FieldTypeDescriptionExample
are_equalBOOLEANTrue if the two DataFrames are considered equal under the configured rules: same row count, same set of column names, all shared columns equal row-by-row within the numeric tolerance, and (if enabled) equal index. False if any of these checks fail. Commonly used to drive pass/fail branching or validation gates.false
reportSTRINGJSON-formatted string describing the comparison. It contains a `summary` object with row counts and column lists for each named DataFrame plus an overall `are_equal` flag; a `columns` object keyed by column name, where each entry includes presence flags for each DataFrame, whether that column is fully equal, and counts of matching versus mismatching rows; and, if `compare_index` is true, an `index` object with index names and an `are_equal` flag for the index. This structure is suitable for logging, alerting, or downstream JSON parsing.{"summary": {"expected_results": {"row_count": 1000, "columns": ["user_id", "balance", "timestamp"]}, "actual_results": {"row_count": 1002, "columns": ["user_id", "balance", "timestamp"]}, "are_equal": false}, "columns": {"user_id": {"exists_in_expected_results": true, "exists_in_actual_results": true, "are_equal": true, "num_rows_match": 1000, "num_rows_mismatch": 2}, "balance": {"exists_in_expected_results": true, "exists_in_actual_results": true, "are_equal": false, "num_rows_match": 998, "num_rows_mismatch": 4}, "timestamp": {"exists_in_expected_results": true, "exists_in_actual_results": true, "are_equal": true, "num_rows_match": 1000, "num_rows_mismatch": 2}}, "index": {"name_in_expected_results": null, "name_in_actual_results": null, "are_equal": false}}

Important Notes

  • Performance: The node compares values row-by-row for each shared column and then accounts for row-count differences.
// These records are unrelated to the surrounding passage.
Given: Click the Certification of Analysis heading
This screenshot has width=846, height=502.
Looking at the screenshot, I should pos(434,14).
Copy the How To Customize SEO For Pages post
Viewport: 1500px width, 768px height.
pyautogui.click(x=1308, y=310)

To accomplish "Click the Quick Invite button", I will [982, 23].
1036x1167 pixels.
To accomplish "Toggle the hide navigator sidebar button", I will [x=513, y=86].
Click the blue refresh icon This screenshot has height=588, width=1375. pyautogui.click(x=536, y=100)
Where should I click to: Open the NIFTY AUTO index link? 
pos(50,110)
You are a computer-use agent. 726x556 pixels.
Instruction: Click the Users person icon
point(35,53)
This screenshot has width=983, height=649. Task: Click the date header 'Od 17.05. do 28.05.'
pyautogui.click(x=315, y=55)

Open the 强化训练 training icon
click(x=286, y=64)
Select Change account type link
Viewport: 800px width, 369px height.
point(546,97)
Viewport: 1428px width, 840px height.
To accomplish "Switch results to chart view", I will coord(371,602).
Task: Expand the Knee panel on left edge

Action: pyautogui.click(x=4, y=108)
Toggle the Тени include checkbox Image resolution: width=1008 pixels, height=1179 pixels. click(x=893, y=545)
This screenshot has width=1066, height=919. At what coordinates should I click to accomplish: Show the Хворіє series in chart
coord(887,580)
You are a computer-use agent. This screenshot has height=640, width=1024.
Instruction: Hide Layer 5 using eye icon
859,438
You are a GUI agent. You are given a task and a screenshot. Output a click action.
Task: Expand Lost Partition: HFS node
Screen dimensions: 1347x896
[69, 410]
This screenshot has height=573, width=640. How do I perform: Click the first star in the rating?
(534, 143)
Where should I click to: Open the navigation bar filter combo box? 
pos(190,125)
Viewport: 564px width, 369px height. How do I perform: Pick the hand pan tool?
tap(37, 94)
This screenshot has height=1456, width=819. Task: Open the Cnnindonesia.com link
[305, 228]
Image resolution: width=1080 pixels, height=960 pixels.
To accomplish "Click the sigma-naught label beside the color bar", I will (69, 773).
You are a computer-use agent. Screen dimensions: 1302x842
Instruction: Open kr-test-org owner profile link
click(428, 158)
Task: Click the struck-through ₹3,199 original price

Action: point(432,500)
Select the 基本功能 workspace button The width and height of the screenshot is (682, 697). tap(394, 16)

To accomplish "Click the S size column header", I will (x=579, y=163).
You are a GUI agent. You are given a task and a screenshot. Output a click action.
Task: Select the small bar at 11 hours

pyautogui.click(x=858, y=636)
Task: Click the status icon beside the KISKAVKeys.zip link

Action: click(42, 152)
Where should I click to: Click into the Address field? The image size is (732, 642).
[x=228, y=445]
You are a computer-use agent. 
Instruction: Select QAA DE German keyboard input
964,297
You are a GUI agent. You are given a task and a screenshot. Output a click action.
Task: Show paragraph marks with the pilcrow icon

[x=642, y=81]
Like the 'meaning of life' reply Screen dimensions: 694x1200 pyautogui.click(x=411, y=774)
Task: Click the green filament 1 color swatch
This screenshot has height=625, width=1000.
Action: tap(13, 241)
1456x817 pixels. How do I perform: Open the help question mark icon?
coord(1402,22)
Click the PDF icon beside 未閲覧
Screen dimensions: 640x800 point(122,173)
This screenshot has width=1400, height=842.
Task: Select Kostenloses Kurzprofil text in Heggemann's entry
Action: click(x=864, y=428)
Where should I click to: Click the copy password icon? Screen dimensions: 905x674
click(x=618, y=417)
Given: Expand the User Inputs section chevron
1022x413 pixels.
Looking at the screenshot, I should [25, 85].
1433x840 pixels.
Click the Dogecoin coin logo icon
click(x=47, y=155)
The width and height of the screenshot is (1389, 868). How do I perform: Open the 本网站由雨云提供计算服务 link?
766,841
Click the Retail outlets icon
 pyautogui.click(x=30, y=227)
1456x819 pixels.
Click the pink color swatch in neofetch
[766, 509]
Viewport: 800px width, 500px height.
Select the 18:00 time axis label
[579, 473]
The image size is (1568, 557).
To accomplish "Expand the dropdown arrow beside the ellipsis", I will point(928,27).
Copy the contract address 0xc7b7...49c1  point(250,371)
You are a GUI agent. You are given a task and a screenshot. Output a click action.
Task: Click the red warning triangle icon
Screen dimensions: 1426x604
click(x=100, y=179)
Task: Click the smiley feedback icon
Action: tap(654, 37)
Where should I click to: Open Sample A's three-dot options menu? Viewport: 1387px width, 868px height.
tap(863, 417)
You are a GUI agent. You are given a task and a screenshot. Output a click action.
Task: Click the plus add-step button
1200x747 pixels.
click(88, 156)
On very large DataFrames this can be slow and CPU-intensive; for large-scale validation, consider sampling rows, restricting to key columns, or splitting comparisons across multiple runs.
  • Limitations: Column matching is based on column names, not positions. Any extra or missing columns on either DataFrame will cause the overall are_equal flag to be false, even if all shared columns match perfectly.
  • Behavior: When compare_index is true, differing index values, index order, or index name will cause are_equal to be false. Index comparison results appear in the index section of the JSON report and also influence the global equality decision.
  • Behavior: Numeric values (including numeric lists and numpy arrays) are compared after rounding to float_tolerance_digits_after_dot decimal places and there is explicit handling for NaN and nested arrays. An overly strict tolerance can flag harmless floating noise, while an overly loose tolerance might hide very small but real differences.

Troubleshooting

  • Equality fails when data looks the same: Inspect the JSON report to see whether specific columns or the index are marked unequal. If differences are only in floating-point precision, increase float_tolerance_digits_after_dot. If the index differs but is not important for your logic, disable index comparison with compare_index = false.
  • Columns reported as missing or extra: When the columns section shows exists_in_<name> as false for some columns, the two DataFrames have different column sets or naming conventions. Align schemas upstream by renaming columns, selecting consistent subsets, or dropping unused fields before comparing.
  • Index differences cause unexpected failures: If the index section has are_equal set to false but you only care about the cell values, set compare_index to false so the final equality ignores index mismatches.
  • Report output is large or hard to consume: Wide tables or many columns can generate a sizeable JSON report. To keep logs and dashboards manageable, compare a filtered DataFrame with only critical columns, or post-process the report string downstream to retain only the summary section for storage or alerting.